Todd Palin campaigns for McCain in Bemidji
BEMIDJI, Minn. - Wasilla, Alaska, and Bemidji share the same values as well as the same environment of rich natural resources, says the husband of Republican vice presidential nominee Alaska Gov. Sarah Palin.
"Our family enjoys all the qualities that your families down here enjoy as far as the environment and protecting the environment, recreational, hunting, sport fishing," Todd Palin said Thursday night at a rally held in Bemidji Woolen Mills' industrial park production facility.
"That's a big part of our lives," said Palin, an oil production manager for BP and championship snowmobile racer. "That's our foundation ... we share the same foundation."
Palin is in northern Minnesota for a two-day stump for presidential nominee John McCain, who picked Gov. Palin as his running mate only days before the Republican National Convention in St. Paul.
More than 400 people crammed into the Woolen Mills plant, standing around rows of sewing machines and long production tables. At the front, Palin spoke for about three minutes, standing between Polaris and Arctic Cat snow machines. He stayed for another 45 minutes to shake hands and sign autographs.
Palin told the Bemidji crowd that if they were following news of campaign or watched the debate between Gov. Palin and Democratic vice presidential nominee Joe Biden, "you probably got a good sense of the way Sarah manages and the way she governs and her ideas of what government's role is."
That role, Palin said of his wife, "is to reduce taxing, reduce spending and reduce the pork-barrel projects. And get government back closer to the people."
That drew loud cheers among the crowd, many of them given "McCain-Palin" signs to wave prior to the event start.
About the Palin family's newfound public attention, Todd Palin said that "I guess I should have asked a few more questions when she (Sarah) decided to join the PTA."
Gov. Palin started her public service as a PTA member in Wasilla and rose to become mayor of Wasilla and then to the governor's mansion.
Sen. McCain, he said, "has a record of a reform attitude and is proud to stand on that record." The goal, he said, "is to put government back into the people's hands."

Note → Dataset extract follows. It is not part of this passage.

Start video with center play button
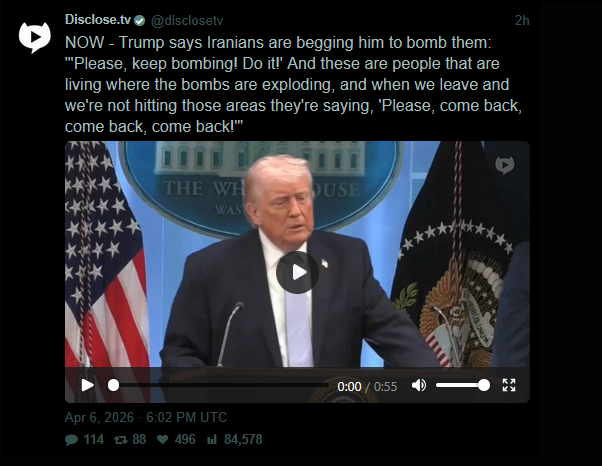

Palin said he had "a strong connection to Minnesota," introducing his racing team partner, Scott Davis, who was born in Grand Rapids with his family now living in Deer River. The two were at events Thursday in Hermantown, Grand Rapids and Bemidji, and will hit Thief River Falls and Moorhead today.
In an interview, Todd Palin said the Second Amendment right to bear arms is an important value statement fr the McCain ticket. Most of the events are being held at sports goods stores, and many supporters Thursday showed up in blaze orange.

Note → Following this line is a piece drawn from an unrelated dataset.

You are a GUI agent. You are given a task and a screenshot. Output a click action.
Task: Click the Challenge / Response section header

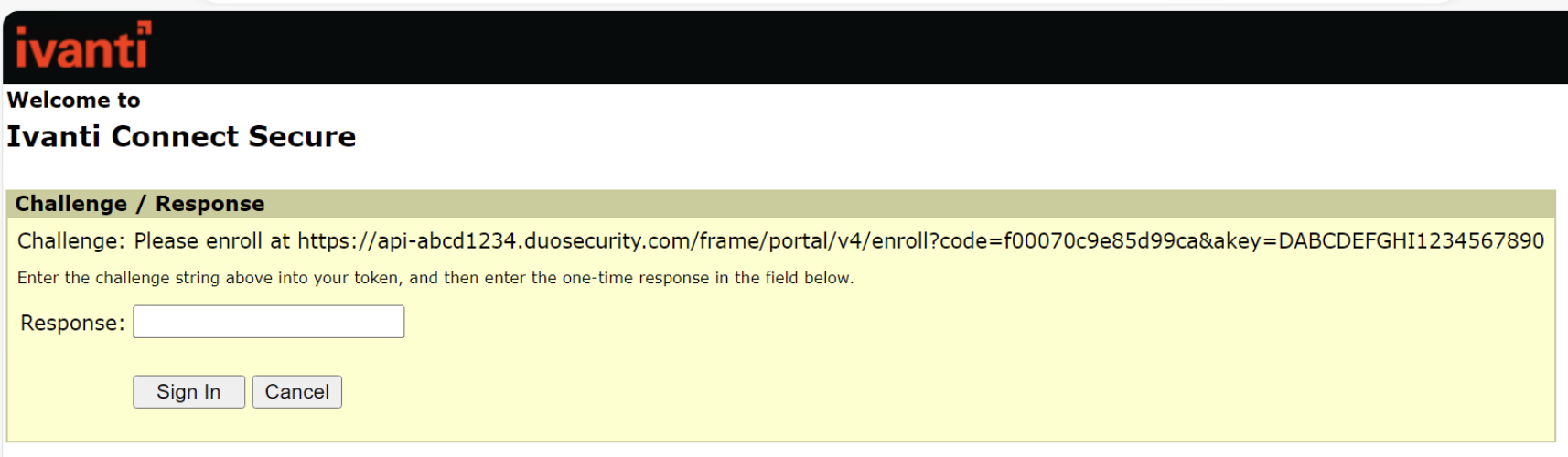point(140,204)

Bill Batchelder, an owner of Bemidji Woolen Mills, was decked out in khaki and blaze orange, complete with a blaze orange cap that Palin wore while Batchelder's nephew, Danny, presented him with a Bemidji Woolen Mills wool coat.

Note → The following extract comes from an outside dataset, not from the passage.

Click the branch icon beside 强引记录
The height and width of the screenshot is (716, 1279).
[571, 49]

"You just have to look at the records" on gun issues, said Palin of contracting McCain's votes versus that of Sen. Barack Obama, the Democratic presidential nominee. "I think the records will show who is supportive of the Second Amendment rights and he's (Obama) not."
Palin said his wife, who has hunted moose, "is pro-Second Amendment rights and pro-gun rights."
Asked how he's handling the public attention, Palin said that "vacation's coming around the corner, but it's an honor for me to travel the country and meet Americans. So, it's nothing but a positive."
Batchelder also presented Palin with some "hockey mom mitts" for his wife.
Robert Roach, superintendent of Heartland Christian Academy, gave Palin T-shirts for his family, including the expected new arrival to daughter Bristol.
"We believe in parents having a choice of where their kids go to school, whether it's public school, home school or Christian school," Roach said. "Parents deserve the choice, to make that for their children."
Palin noted that McCain made that same point during Wednesday night's debate with Obama.
He was also given Paul Bunyan and Babe bobble heads from Gayle Quistgaard, director of VisitBemidji.
Mark Dickinson, grandson of Leonard Dickinson, state legislator in the 1950s and '60s, introduced Palin, saying the McCain ticket "believes in the principles of less government and individual principles so important to northern Minnesota."
As the Palins have come under scrutiny with Bristol being pregnant and unwed, and with an investigation into the Palins' involvement in trying to get an Alaskan state trooper -- an in-law in the family -- fired, Dickinson thanked them for their self-sacrifice.
He thanked "Todd and Sarah for their decision to open that window for all of us with a hope we can make a difference in the direction of our country. That isd a great sacrifice, and we thank you both for that."
About a dozen protesters spent their time across the street from the Woolen Mills plant, holding signs and beating a drum. Mostly local people, they politely thanked people for coming and wished them a safe trip home after the event.
Beltrami County Sheriff Phil Hodapp reported no incidents. Security was tight, with a contingent of Secret Service traveling with Palin.